Intanto in questi giorni anche Stream sostituirà tutte le vecchie smart card Irdeto in circolazione (circa 150mila), con le nuove tessere Irdeto 2. L'operazione permetterà alla pay Tv di Telecom e News Corp. di eliminare alla radice il problema della pirateria, visto che il sistema Irdeto rappresentava al momento l'anello debole della catena.

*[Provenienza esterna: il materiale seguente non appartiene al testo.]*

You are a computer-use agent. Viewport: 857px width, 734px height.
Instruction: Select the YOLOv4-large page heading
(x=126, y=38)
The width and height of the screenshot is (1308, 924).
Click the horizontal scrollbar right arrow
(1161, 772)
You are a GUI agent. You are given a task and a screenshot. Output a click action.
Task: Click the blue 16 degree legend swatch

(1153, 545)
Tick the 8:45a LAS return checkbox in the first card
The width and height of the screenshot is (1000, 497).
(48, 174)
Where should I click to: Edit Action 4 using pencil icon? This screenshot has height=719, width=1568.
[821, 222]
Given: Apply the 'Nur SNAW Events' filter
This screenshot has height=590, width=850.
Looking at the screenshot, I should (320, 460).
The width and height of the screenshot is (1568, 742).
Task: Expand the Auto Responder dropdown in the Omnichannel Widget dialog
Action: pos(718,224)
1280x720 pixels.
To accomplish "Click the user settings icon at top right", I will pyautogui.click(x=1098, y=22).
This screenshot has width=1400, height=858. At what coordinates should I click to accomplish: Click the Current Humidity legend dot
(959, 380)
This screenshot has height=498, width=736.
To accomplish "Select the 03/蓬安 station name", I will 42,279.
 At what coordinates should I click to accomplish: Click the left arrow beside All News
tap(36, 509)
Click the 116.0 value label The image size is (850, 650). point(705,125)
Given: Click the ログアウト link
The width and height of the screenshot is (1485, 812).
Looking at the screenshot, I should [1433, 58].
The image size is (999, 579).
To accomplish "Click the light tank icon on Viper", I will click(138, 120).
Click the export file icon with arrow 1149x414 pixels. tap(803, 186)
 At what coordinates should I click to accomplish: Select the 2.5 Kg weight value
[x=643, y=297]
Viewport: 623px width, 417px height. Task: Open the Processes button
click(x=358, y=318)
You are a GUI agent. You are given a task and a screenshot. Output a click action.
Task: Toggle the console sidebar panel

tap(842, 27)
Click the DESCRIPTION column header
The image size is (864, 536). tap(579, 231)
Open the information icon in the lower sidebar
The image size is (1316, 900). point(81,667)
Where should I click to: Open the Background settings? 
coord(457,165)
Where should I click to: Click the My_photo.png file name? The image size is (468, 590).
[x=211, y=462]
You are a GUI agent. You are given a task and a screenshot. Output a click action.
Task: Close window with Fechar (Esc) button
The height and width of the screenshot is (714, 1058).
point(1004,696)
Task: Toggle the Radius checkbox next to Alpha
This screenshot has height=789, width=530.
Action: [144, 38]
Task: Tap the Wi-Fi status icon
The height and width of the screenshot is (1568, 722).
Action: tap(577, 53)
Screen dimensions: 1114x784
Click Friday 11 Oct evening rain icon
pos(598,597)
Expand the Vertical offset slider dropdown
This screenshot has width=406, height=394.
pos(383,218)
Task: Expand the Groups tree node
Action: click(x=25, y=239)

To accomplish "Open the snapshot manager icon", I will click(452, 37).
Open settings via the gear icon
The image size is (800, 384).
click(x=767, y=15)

Raiclick aumenta l'interattività
Raiclick, la Tv on demand nata dalla partnership tra Rai ed e.Biscom, nel 2003 diventerà più interattiva: grazie alla connessione in fibra ottica attraverso la rete FastWeb, permetterà allo spettatore di interagire direttamente con gli autori o i conduttori dei programmi. Si potrà giocare, partecipare a quiz in diretta o esprimere commenti e opinioni. La Tv on demand offrirà anche programmi tratti sia dall'archivio Rai, quali "Indietro tutta", "Spazio 1999" e "Tutto Totò", sia dalla programmazione più recente delle tre reti, come "Il caso Scafroglia", "Porta a Porta" o le regate della Louis Vuitton Cup.